What is asked
Rewrite the lines below as a numbered list, leaving out any blank lines.

Records excerpted from a collection:
** Start **

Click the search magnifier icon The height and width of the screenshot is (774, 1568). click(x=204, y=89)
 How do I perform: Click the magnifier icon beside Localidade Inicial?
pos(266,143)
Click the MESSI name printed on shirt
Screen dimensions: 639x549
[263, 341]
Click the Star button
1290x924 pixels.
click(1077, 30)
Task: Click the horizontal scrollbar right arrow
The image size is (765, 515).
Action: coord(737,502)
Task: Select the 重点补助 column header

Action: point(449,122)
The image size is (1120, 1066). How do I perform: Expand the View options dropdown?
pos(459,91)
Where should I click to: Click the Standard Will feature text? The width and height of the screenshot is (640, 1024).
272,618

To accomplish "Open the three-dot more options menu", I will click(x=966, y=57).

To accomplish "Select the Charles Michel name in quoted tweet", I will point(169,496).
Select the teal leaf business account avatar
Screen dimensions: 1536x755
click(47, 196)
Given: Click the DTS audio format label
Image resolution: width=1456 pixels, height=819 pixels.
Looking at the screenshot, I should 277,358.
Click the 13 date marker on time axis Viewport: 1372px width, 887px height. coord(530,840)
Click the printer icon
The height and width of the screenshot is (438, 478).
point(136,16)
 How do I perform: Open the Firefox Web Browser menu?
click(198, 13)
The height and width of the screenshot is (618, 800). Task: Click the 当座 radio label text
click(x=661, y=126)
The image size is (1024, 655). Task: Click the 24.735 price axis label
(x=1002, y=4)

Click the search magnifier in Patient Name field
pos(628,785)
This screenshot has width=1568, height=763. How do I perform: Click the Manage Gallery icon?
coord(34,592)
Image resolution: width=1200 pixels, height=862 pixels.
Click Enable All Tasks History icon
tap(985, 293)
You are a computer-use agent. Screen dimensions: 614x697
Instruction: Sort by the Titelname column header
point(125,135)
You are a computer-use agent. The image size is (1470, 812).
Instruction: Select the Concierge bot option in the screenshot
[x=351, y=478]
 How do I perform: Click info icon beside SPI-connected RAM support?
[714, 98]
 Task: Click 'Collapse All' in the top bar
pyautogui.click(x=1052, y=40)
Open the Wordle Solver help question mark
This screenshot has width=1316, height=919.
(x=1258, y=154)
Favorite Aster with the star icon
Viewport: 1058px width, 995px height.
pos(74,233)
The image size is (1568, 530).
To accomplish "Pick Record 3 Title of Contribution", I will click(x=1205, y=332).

** End **

Solution below
1. Click the search magnifier icon The height and width of the screenshot is (774, 1568). click(x=204, y=89)
2.  How do I perform: Click the magnifier icon beside Localidade Inicial?
3. pos(266,143)
4. Click the MESSI name printed on shirt
5. Screen dimensions: 639x549
6. [263, 341]
7. Click the Star button
8. 1290x924 pixels.
9. click(1077, 30)
10. Task: Click the horizontal scrollbar right arrow
11. The image size is (765, 515).
12. Action: coord(737,502)
13. Task: Select the 重点补助 column header
14. Action: point(449,122)
15. The image size is (1120, 1066). How do I perform: Expand the View options dropdown?
16. pos(459,91)
17. Where should I click to: Click the Standard Will feature text? The width and height of the screenshot is (640, 1024).
18. 272,618
19. To accomplish "Open the three-dot more options menu", I will click(x=966, y=57).
20. To accomplish "Select the Charles Michel name in quoted tweet", I will point(169,496).
21. Select the teal leaf business account avatar
22. Screen dimensions: 1536x755
23. click(47, 196)
24. Given: Click the DTS audio format label
25. Image resolution: width=1456 pixels, height=819 pixels.
26. Looking at the screenshot, I should 277,358.
27. Click the 13 date marker on time axis Viewport: 1372px width, 887px height. coord(530,840)
28. Click the printer icon
29. The height and width of the screenshot is (438, 478).
30. point(136,16)
31.  How do I perform: Open the Firefox Web Browser menu?
32. click(198, 13)
33. The height and width of the screenshot is (618, 800). Task: Click the 当座 radio label text
34. click(x=661, y=126)
35. The image size is (1024, 655). Task: Click the 24.735 price axis label
36. (x=1002, y=4)
37. Click the search magnifier in Patient Name field
38. pos(628,785)
39. This screenshot has width=1568, height=763. How do I perform: Click the Manage Gallery icon?
40. coord(34,592)
41. Image resolution: width=1200 pixels, height=862 pixels.
42. Click Enable All Tasks History icon
43. tap(985, 293)
44. You are a computer-use agent. Screen dimensions: 614x697
45. Instruction: Sort by the Titelname column header
46. point(125,135)
47. You are a computer-use agent. The image size is (1470, 812).
48. Instruction: Select the Concierge bot option in the screenshot
49. [x=351, y=478]
50.  How do I perform: Click info icon beside SPI-connected RAM support?
51. [714, 98]
52.  Task: Click 'Collapse All' in the top bar
53. pyautogui.click(x=1052, y=40)
54. Open the Wordle Solver help question mark
55. This screenshot has width=1316, height=919.
56. (x=1258, y=154)
57. Favorite Aster with the star icon
58. Viewport: 1058px width, 995px height.
59. pos(74,233)
60. The image size is (1568, 530).
61. To accomplish "Pick Record 3 Title of Contribution", I will click(x=1205, y=332).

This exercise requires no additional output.